A link to the full study may be found here: http://www.sciencedirect.com/science/article/pii/S1876139909005325
A study was conducted by Anita Nystrom in 2014 on 44 undergraduate nursing students. The primary aim was to examine the experiences of nursing students being video-recorded during an examination and of receiving feedback on their performance. The examination involved providing proper and effective emergency care for a simulated patient. Descriptive in design, the study tested the effectiveness using a qualitative approach with written answers and open ended questions.
The study revealed a great deal about the usage of video-recordings and feedback. While some students reported feeling tension knowing that their examination would be recorded, many of the subjects felt the dialogue with and responses from the teacher in connection with visualized feedback were beneficial the process was an excellent learning opportunity for the process of emergency care. As reported by Nystrom
“The students described how this opened their eyes to their own actions, and that visualization provided an opportunity to increase self-knowledge, both as a person and regarding their role as a nurse. The video-recording allowed them to see clearly and reconnect to what they had done and what they had neglected to do, which enabled the students to prepare for their future professional role.”

Source data =>
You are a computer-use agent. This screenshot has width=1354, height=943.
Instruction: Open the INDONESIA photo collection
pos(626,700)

==

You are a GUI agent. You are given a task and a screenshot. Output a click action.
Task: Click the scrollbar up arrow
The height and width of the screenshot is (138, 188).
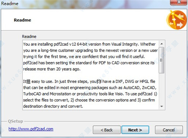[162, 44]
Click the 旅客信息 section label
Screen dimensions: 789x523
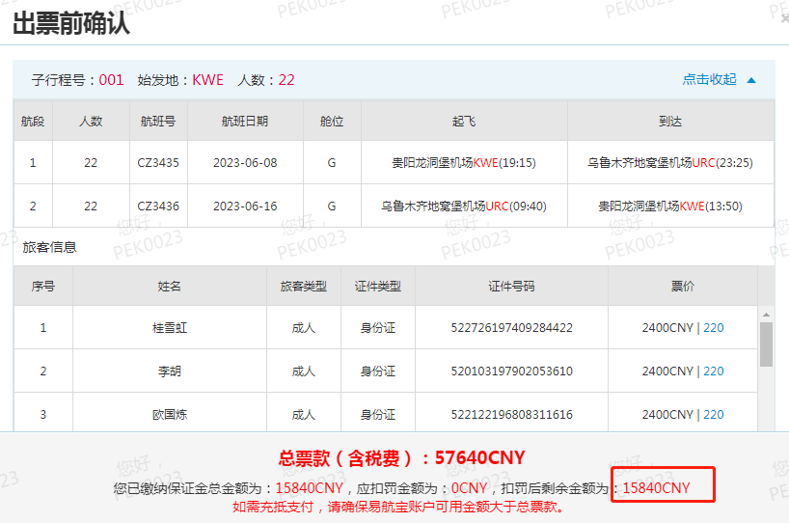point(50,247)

---

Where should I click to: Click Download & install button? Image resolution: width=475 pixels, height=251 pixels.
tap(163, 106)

Exercise 1 => In the text on video-recorded nursing examinations, how many undergraduate nursing students took part in the study?
Exercise 2 => Render this sentence from the text on video-recorded nursing examinations into Spanish: "The examination involved providing proper and effective emergency care for a simulated patient."
Exercise 3 => Proceed with the text on video-recorded nursing examinations, picking up after its final sentence.

Output 1 => 44 undergraduate nursing students took part.

Output 2 => El examen consistía en brindar una atención de emergencia adecuada y eficaz a un paciente simulado.

Output 3 =>
A link to the full study may be found here: http://www.diva-portal.org/smash/get/diva2:648405/FULLTEXT03
Overall, these case studies demonstrate that within the health sector, video-recording and video based feedback are viable valuable educational tools which promote dialogue, increased self-knowledge and professional growth for nursing students. They are very effective in bolstering students’ communication and interview skills, their abilities with HPS, and their ability to handle an emergent situation. However, as with other professions, the effectiveness of the feedback is heavily dependent on the feedback process, and the ability of the instructor to provide timely criticisms. Giving students clear and constructive feedback on their work in progress is just as important as giving clear instructions for the assignment itself, and platforms like WeVu help provide a nuanced solution to this problem. The software not only allows for students to see what happened and learn from their experiences but also provides an effective outlet for instructors to give students feedback throughout the learning process. The accessibility of the video for student reflection, peer feedback, instructor coaching, and assessment – plus the comments appearing at the right time and place on the video – makes it even more likely that we will see learning gains from the use of video for skills learning.